Directions for this task: Only the lines with "options" in the entries below belong in the answer; please copy them.

Raw data:
= = = = =

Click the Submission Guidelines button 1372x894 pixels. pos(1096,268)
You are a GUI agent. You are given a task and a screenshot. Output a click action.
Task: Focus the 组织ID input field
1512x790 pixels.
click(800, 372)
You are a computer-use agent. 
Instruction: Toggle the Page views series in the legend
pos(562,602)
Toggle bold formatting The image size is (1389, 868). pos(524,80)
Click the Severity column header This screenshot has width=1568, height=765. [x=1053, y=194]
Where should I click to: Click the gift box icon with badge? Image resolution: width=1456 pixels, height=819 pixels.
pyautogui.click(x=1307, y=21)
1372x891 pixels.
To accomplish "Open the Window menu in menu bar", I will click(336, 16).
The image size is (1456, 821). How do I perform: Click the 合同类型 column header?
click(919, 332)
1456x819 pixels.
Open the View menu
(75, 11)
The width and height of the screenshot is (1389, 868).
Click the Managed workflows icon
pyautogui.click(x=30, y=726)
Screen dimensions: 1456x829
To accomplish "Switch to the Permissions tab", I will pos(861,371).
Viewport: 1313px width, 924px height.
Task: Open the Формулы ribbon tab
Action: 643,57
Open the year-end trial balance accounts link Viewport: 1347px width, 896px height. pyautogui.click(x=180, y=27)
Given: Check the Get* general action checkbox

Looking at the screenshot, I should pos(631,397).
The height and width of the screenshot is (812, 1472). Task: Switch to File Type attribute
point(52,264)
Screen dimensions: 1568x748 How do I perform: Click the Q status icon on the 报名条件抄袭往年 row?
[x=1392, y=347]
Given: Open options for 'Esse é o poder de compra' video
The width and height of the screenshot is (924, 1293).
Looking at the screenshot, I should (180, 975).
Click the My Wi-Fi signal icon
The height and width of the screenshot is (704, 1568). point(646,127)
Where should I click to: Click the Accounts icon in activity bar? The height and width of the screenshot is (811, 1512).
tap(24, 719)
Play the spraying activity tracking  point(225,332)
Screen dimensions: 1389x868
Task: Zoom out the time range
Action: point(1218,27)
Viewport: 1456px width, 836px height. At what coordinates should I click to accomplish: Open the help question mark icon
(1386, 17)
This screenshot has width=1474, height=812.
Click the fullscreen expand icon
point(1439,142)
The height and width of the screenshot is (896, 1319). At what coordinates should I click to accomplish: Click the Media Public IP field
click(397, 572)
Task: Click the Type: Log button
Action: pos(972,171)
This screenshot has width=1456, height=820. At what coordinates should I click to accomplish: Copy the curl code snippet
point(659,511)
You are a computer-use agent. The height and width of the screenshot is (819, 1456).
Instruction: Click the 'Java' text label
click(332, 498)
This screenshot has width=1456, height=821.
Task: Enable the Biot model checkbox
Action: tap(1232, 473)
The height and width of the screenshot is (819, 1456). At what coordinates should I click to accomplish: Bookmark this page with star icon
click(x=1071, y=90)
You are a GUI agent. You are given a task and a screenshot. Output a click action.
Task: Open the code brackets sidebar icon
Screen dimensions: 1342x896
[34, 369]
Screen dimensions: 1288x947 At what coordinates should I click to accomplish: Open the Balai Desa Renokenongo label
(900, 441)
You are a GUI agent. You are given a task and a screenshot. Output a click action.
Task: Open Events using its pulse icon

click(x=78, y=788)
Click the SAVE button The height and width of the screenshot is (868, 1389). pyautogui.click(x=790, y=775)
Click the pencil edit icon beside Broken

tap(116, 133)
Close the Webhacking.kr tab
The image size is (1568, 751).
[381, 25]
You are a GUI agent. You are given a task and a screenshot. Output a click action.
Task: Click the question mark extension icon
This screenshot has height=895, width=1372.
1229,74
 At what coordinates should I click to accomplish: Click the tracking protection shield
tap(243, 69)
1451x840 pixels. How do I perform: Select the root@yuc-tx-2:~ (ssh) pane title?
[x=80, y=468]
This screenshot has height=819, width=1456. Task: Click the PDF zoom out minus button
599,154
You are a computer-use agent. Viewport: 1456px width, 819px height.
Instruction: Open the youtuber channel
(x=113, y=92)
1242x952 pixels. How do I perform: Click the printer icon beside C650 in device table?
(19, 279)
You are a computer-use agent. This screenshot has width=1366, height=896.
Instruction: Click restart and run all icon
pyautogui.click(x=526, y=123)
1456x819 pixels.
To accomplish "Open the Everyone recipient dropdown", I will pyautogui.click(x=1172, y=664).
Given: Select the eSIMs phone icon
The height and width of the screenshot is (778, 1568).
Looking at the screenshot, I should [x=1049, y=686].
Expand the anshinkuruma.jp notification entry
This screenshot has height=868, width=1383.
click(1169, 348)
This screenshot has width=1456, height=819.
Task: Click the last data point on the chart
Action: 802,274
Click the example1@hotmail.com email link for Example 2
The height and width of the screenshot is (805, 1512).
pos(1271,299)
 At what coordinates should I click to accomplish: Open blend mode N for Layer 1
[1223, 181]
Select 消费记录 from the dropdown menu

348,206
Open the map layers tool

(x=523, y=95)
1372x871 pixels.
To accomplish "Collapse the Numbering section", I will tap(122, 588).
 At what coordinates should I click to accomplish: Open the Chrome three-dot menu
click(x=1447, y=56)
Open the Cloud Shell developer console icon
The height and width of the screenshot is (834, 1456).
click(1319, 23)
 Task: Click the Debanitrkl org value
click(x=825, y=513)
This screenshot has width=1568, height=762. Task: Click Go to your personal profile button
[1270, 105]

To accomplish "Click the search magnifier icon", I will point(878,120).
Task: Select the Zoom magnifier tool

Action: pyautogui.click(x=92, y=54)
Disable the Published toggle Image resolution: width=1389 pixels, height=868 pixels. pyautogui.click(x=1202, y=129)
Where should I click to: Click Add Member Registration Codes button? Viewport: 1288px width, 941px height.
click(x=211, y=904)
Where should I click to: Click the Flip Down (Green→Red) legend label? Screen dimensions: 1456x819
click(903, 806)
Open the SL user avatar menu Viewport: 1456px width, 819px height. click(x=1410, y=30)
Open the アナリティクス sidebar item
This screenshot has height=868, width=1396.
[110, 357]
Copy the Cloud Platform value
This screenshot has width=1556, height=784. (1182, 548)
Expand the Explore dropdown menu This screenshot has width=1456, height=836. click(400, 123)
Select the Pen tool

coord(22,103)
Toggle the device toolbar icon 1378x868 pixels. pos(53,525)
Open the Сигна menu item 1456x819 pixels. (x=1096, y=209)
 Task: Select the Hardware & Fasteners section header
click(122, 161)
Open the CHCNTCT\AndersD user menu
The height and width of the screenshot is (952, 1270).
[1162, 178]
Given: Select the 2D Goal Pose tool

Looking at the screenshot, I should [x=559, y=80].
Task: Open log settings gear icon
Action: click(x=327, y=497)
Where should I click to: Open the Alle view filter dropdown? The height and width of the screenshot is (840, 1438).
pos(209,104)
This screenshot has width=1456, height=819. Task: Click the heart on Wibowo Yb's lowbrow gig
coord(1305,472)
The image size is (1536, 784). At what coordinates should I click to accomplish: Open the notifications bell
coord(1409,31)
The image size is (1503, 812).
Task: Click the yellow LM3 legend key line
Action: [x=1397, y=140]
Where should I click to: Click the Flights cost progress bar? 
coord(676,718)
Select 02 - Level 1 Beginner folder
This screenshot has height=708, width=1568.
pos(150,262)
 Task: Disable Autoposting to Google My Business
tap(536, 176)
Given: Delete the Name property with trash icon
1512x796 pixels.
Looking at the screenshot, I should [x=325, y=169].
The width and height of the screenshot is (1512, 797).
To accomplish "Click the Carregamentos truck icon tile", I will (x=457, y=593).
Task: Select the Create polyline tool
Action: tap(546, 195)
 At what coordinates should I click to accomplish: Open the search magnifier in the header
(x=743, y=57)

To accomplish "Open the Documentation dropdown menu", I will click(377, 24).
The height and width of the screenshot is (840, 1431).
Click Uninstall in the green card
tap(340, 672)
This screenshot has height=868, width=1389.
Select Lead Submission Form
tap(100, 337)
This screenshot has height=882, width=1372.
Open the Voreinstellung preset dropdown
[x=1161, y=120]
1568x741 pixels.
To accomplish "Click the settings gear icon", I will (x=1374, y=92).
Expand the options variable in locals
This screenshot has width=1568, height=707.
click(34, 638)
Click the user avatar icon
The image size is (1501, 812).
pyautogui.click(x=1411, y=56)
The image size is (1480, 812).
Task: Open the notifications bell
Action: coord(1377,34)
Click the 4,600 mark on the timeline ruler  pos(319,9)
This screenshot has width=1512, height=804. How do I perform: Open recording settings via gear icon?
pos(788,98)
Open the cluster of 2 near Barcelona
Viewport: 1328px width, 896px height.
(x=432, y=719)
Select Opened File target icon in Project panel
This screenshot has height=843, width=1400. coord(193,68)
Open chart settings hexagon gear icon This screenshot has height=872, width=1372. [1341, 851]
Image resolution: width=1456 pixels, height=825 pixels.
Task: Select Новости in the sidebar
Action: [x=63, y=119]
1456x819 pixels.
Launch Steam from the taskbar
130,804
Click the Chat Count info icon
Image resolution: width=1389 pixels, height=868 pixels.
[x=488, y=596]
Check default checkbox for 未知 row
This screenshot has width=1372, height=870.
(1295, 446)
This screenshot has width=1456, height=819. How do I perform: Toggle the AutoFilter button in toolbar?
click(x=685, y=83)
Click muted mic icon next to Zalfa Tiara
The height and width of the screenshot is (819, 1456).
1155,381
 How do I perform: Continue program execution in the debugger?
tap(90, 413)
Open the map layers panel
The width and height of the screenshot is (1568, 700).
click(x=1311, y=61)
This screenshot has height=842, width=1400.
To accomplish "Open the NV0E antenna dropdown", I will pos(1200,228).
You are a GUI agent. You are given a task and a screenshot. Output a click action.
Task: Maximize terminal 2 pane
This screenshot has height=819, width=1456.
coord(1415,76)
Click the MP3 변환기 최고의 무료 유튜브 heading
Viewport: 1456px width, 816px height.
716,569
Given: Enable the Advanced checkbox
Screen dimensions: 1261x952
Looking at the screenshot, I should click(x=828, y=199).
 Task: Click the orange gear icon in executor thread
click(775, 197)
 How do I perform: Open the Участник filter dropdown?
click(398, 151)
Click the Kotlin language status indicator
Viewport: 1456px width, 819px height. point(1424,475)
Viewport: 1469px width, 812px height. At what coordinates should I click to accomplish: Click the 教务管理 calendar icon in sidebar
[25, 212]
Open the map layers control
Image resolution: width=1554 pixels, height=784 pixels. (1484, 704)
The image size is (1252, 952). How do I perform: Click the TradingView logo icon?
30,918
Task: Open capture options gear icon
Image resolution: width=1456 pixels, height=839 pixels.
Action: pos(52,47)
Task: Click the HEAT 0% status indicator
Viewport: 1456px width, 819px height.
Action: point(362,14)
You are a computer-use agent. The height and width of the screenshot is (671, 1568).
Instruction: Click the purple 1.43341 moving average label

= = = = =

Your solution:
Given: Open options for 'Esse é o poder de compra' video
Expand the options variable in locals
Task: Open capture options gear icon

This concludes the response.